* Work required: With pictures left out, return only the lines from the line containing "Screen dimensions: 700x592" through the end of the material below, both included.

━━━ Source data

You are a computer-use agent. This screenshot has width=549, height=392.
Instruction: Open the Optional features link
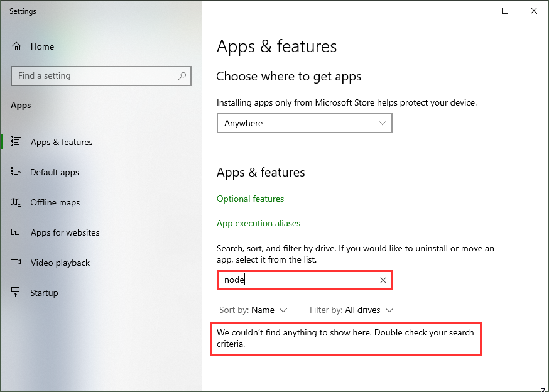click(x=250, y=199)
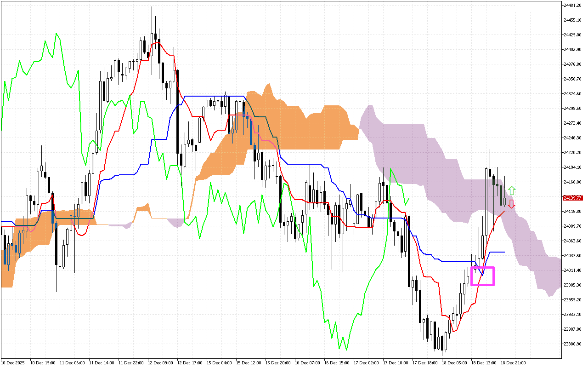Screen dimensions: 588x368
Task: Click the red current price label 24139.77
Action: [573, 198]
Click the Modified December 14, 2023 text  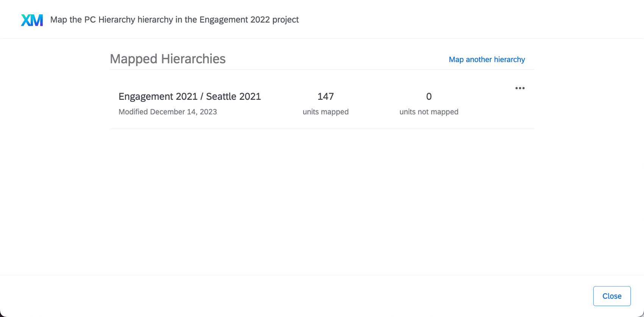point(167,112)
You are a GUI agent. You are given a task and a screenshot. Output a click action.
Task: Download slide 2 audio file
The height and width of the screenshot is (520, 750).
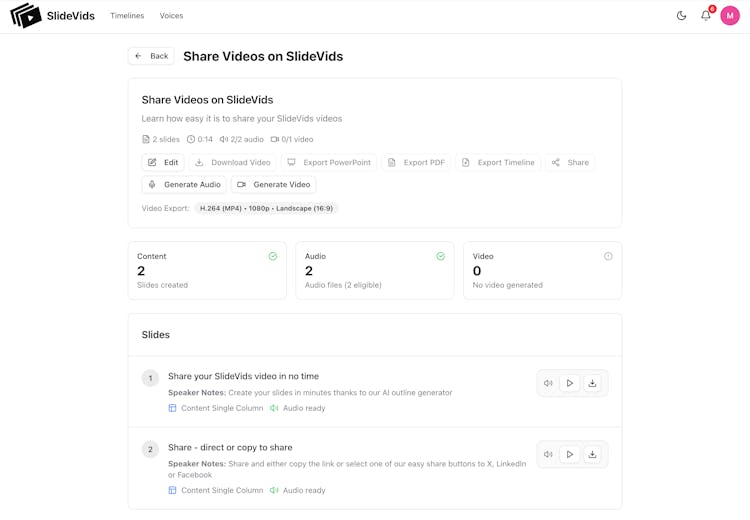click(x=592, y=454)
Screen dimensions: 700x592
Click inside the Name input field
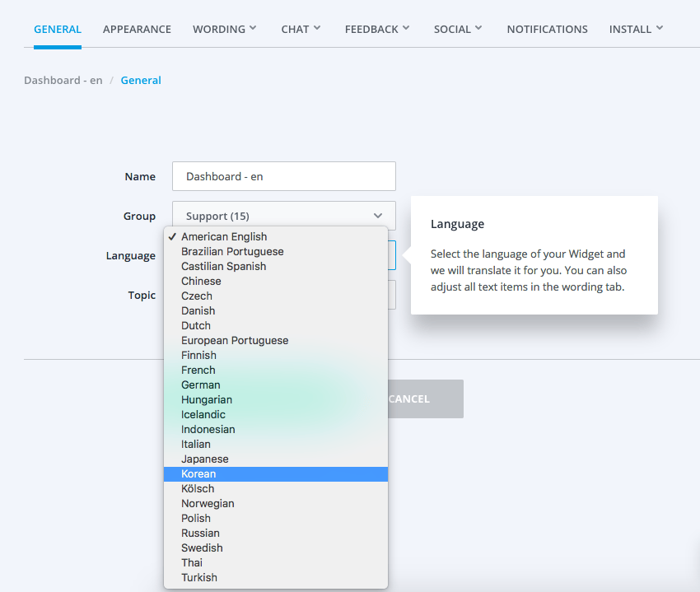283,176
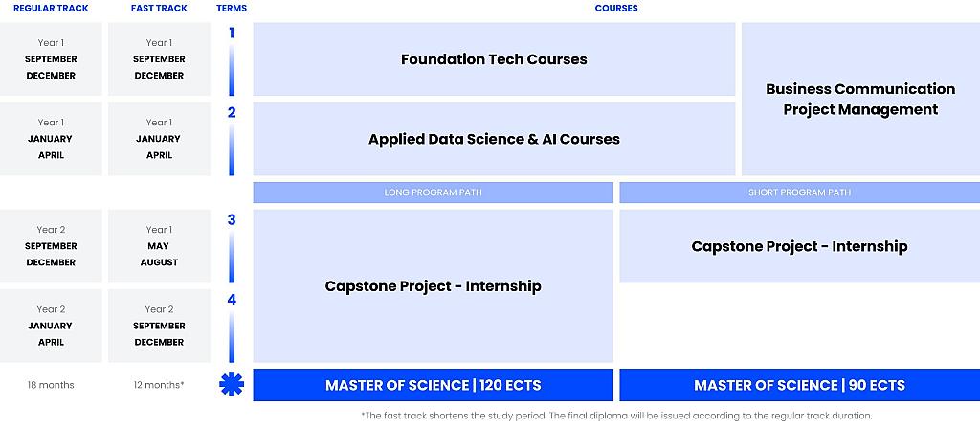Click Business Communication Project Management block
This screenshot has width=980, height=429.
click(x=859, y=99)
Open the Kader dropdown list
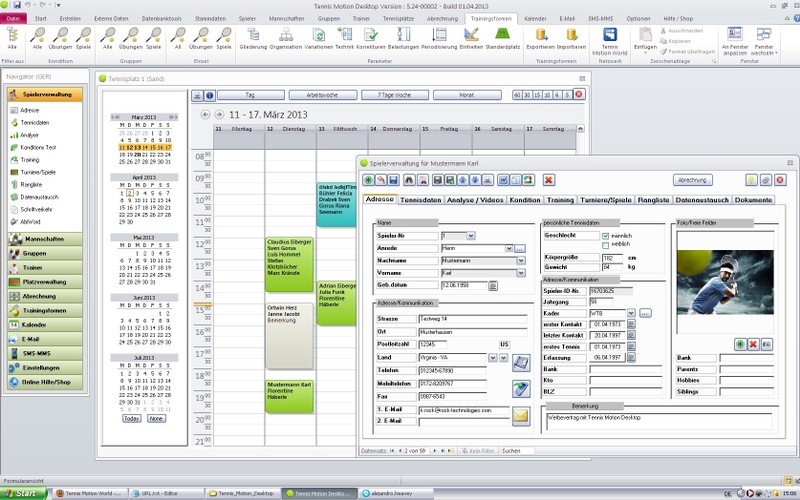The image size is (800, 500). tap(631, 313)
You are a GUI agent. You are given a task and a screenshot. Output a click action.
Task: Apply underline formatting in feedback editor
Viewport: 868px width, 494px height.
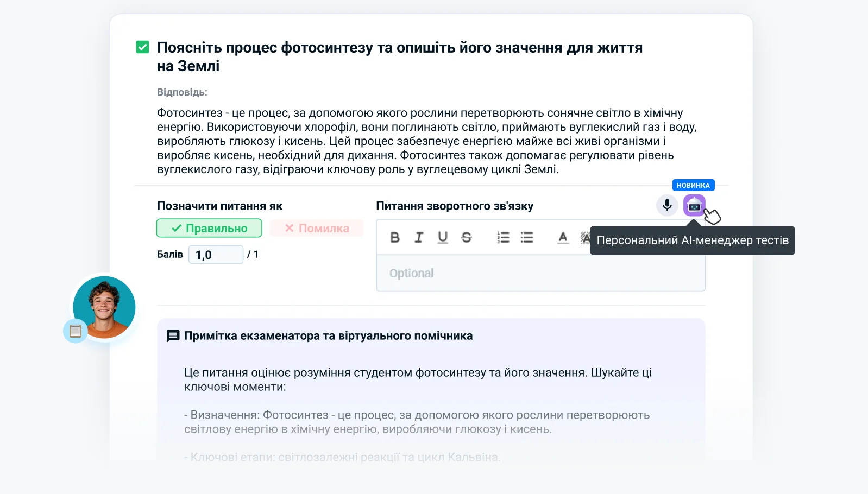(x=443, y=237)
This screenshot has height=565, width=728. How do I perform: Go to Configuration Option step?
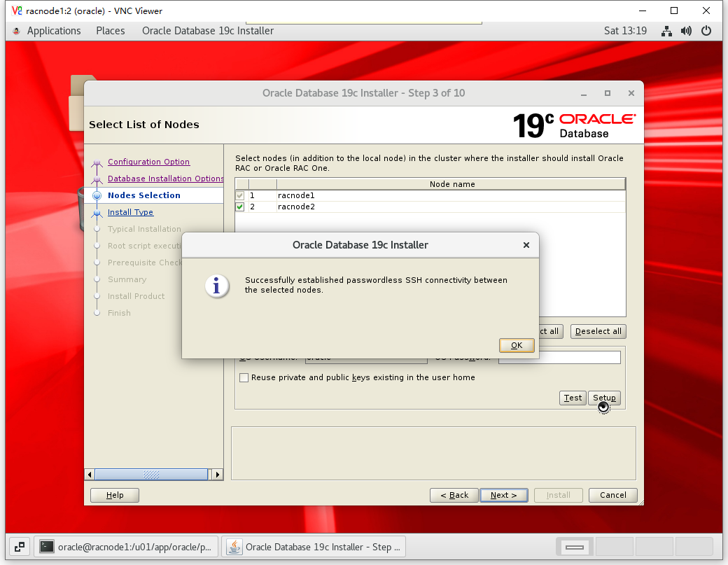pyautogui.click(x=148, y=162)
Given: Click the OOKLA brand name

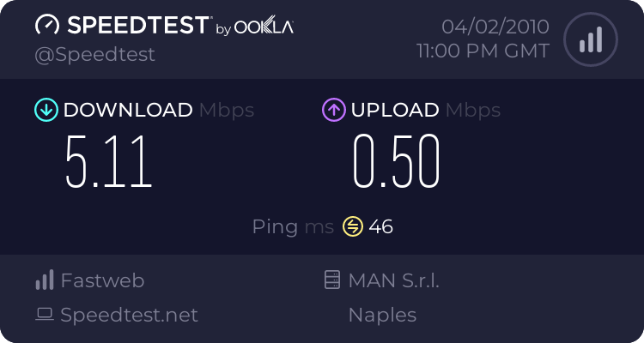Looking at the screenshot, I should 264,27.
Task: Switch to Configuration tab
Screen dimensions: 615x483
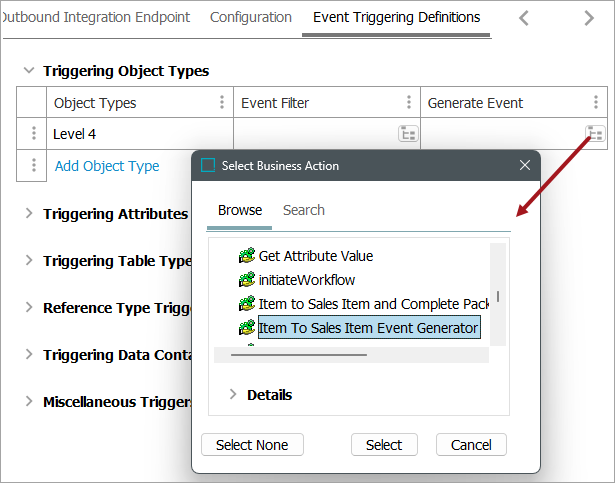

━━━━━━

* Result for this exercise:
Screen dimensions: 700x592
Click inside the Name input field
283,176
Click Business Communication Project Management block
This screenshot has width=980, height=429.
click(x=859, y=99)
Open the Kader dropdown list
The image size is (800, 500). tap(631, 313)
You are a GUI agent. You are given a task and a screenshot. Output a click action.
Task: Apply underline formatting in feedback editor
Viewport: 868px width, 494px height.
(x=443, y=237)
This screenshot has height=565, width=728. How do I perform: Go to Configuration Option step?
pyautogui.click(x=148, y=162)
Given: Click the OOKLA brand name

Looking at the screenshot, I should 264,27.
Task: Switch to Configuration tab
Screen dimensions: 615x483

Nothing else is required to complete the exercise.